Could you find every line in the records below that contains the word "acciaio" and copy it?

SUPPLIED INFORMATION ->
####

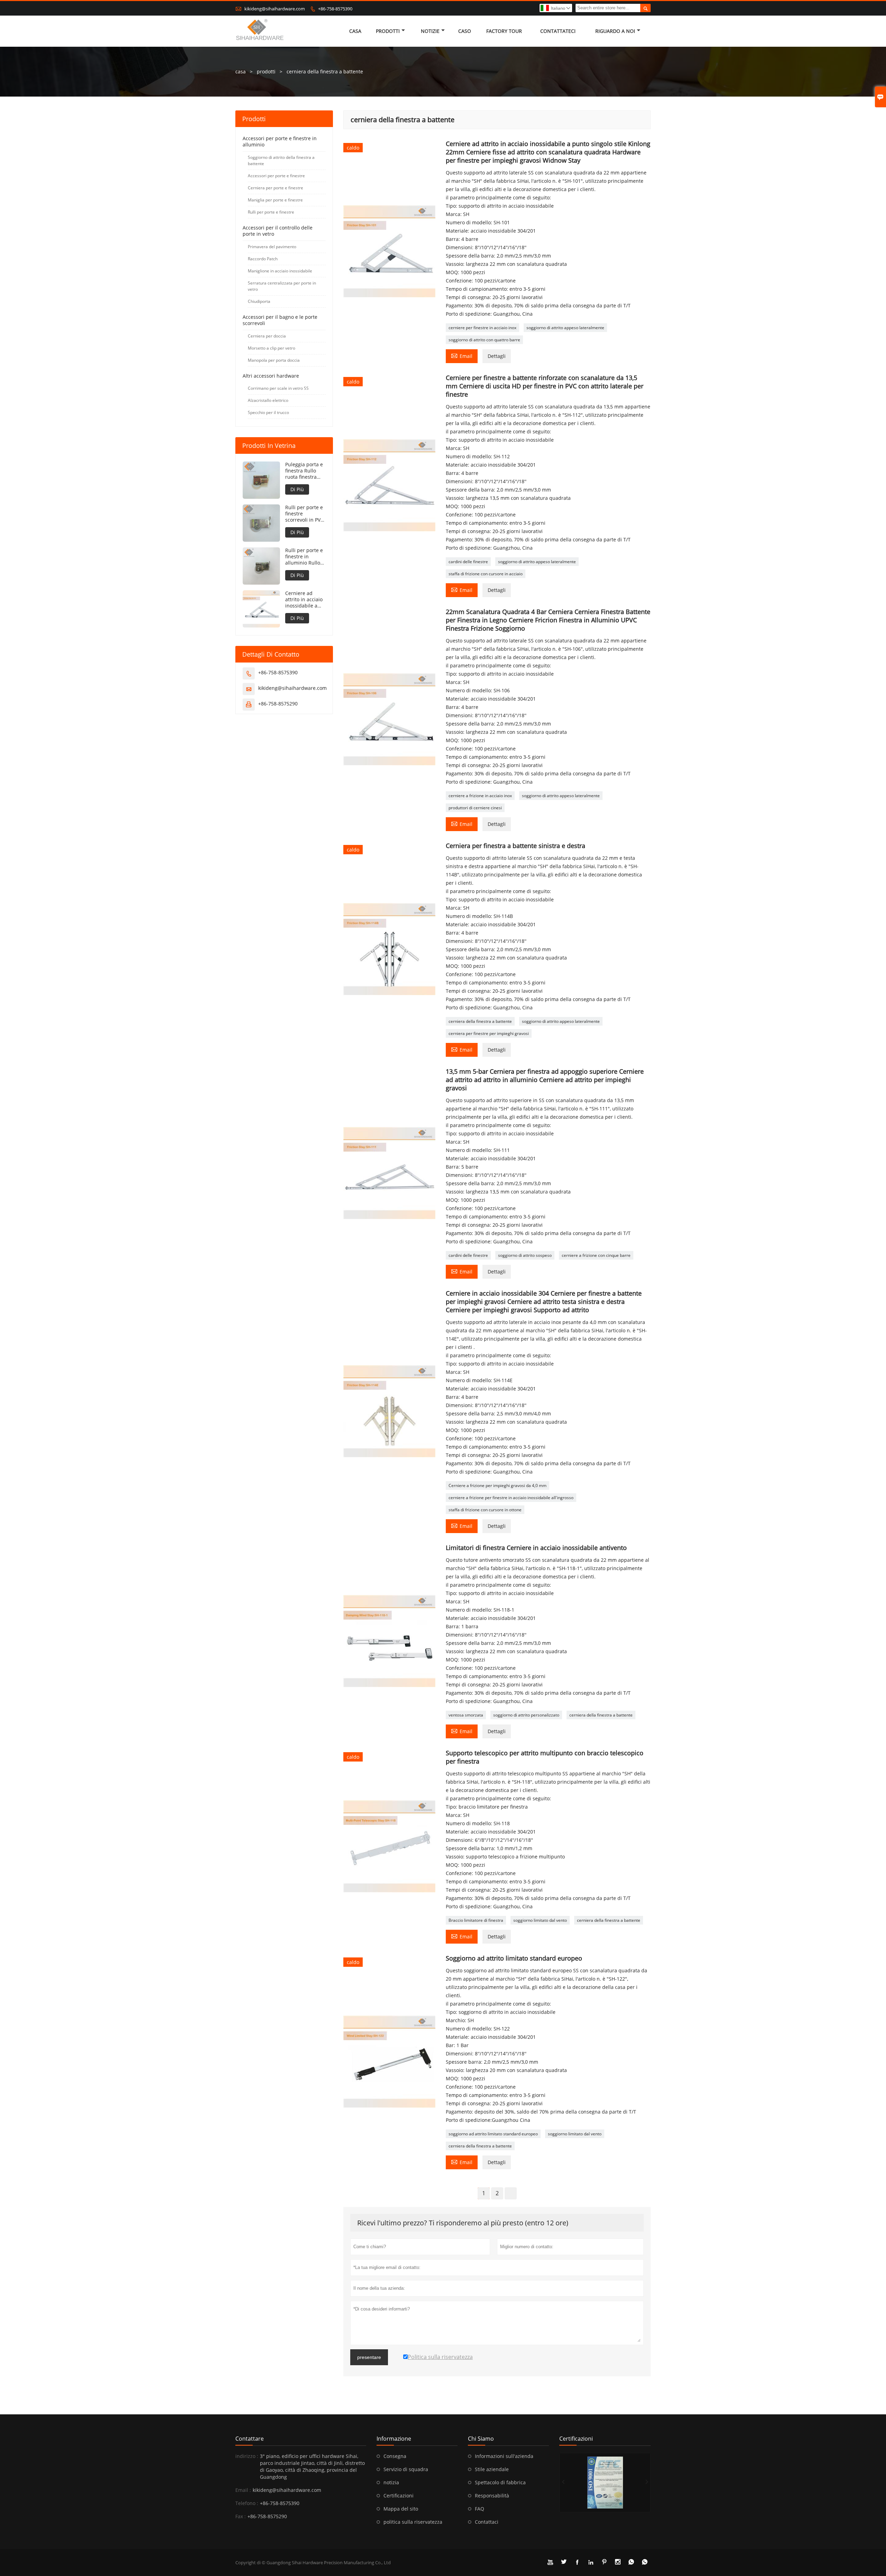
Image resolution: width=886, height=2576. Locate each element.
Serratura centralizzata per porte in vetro (282, 286)
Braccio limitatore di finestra (476, 1920)
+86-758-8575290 (278, 703)
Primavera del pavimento (272, 247)
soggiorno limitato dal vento (540, 1920)
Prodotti (388, 31)
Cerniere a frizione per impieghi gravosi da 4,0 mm (497, 1485)
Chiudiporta (259, 301)
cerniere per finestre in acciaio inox (482, 328)
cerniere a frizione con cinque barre (596, 1255)
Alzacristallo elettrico (268, 400)
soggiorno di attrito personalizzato (526, 1715)
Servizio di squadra (405, 2469)
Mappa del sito (400, 2508)
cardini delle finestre (468, 562)
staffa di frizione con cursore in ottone (485, 1510)
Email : (243, 2490)
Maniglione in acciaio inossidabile (280, 271)
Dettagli (497, 356)
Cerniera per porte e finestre (275, 188)
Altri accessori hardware (271, 375)
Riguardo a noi (615, 31)
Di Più (297, 489)
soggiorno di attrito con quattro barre (484, 340)
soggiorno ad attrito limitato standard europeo (493, 2134)
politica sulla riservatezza (412, 2522)
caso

####

RESPONSE TO THE EXERCISE ->
cerniere per finestre in acciaio inox (482, 328)
Maniglione in acciaio inossidabile (280, 271)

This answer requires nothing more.